*PROBLEM TO WORK ON*.
Reproduce every line of the listing below without changing anything.

*SUPPLIED MATERIAL*.
○ ○ ○ ○

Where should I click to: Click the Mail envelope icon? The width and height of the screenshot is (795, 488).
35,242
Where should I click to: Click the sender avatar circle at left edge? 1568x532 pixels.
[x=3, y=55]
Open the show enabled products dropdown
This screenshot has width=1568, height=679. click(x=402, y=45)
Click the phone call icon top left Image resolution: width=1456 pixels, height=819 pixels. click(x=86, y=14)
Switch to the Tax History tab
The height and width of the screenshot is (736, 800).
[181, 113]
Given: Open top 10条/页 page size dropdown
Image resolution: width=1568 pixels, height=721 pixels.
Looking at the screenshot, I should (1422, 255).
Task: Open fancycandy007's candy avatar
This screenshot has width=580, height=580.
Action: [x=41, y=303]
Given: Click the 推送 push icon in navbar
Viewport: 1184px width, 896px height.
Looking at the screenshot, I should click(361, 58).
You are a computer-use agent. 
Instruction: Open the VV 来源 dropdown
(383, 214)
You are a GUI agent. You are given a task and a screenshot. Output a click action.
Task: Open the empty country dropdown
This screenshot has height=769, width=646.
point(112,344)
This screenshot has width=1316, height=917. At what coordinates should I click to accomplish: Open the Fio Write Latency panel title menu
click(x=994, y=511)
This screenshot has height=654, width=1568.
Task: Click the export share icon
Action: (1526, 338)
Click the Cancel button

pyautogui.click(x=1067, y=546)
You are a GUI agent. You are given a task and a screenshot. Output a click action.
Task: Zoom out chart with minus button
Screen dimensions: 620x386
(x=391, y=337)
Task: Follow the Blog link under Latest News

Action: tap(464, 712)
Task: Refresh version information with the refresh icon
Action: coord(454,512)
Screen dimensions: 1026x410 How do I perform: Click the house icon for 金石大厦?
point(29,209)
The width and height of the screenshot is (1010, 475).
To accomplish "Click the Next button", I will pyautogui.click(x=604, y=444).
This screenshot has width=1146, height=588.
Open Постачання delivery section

○ ○ ○ ○

*SOLUTION FOR THIS TASK*.
Where should I click to: Click the Mail envelope icon? The width and height of the screenshot is (795, 488).
35,242
Where should I click to: Click the sender avatar circle at left edge? 1568x532 pixels.
[x=3, y=55]
Open the show enabled products dropdown
This screenshot has width=1568, height=679. click(x=402, y=45)
Click the phone call icon top left Image resolution: width=1456 pixels, height=819 pixels. click(x=86, y=14)
Switch to the Tax History tab
The height and width of the screenshot is (736, 800).
[181, 113]
Given: Open top 10条/页 page size dropdown
Image resolution: width=1568 pixels, height=721 pixels.
Looking at the screenshot, I should (1422, 255).
Task: Open fancycandy007's candy avatar
This screenshot has width=580, height=580.
Action: [x=41, y=303]
Given: Click the 推送 push icon in navbar
Viewport: 1184px width, 896px height.
Looking at the screenshot, I should click(361, 58).
You are a computer-use agent. 
Instruction: Open the VV 来源 dropdown
(383, 214)
You are a GUI agent. You are given a task and a screenshot. Output a click action.
Task: Open the empty country dropdown
This screenshot has height=769, width=646.
point(112,344)
This screenshot has width=1316, height=917. At what coordinates should I click to accomplish: Open the Fio Write Latency panel title menu
click(x=994, y=511)
This screenshot has height=654, width=1568.
Task: Click the export share icon
Action: (1526, 338)
Click the Cancel button

pyautogui.click(x=1067, y=546)
You are a GUI agent. You are given a task and a screenshot. Output a click action.
Task: Zoom out chart with minus button
Screen dimensions: 620x386
(x=391, y=337)
Task: Follow the Blog link under Latest News

Action: tap(464, 712)
Task: Refresh version information with the refresh icon
Action: coord(454,512)
Screen dimensions: 1026x410 How do I perform: Click the house icon for 金石大厦?
point(29,209)
The width and height of the screenshot is (1010, 475).
To accomplish "Click the Next button", I will pyautogui.click(x=604, y=444).
This screenshot has width=1146, height=588.
Open Постачання delivery section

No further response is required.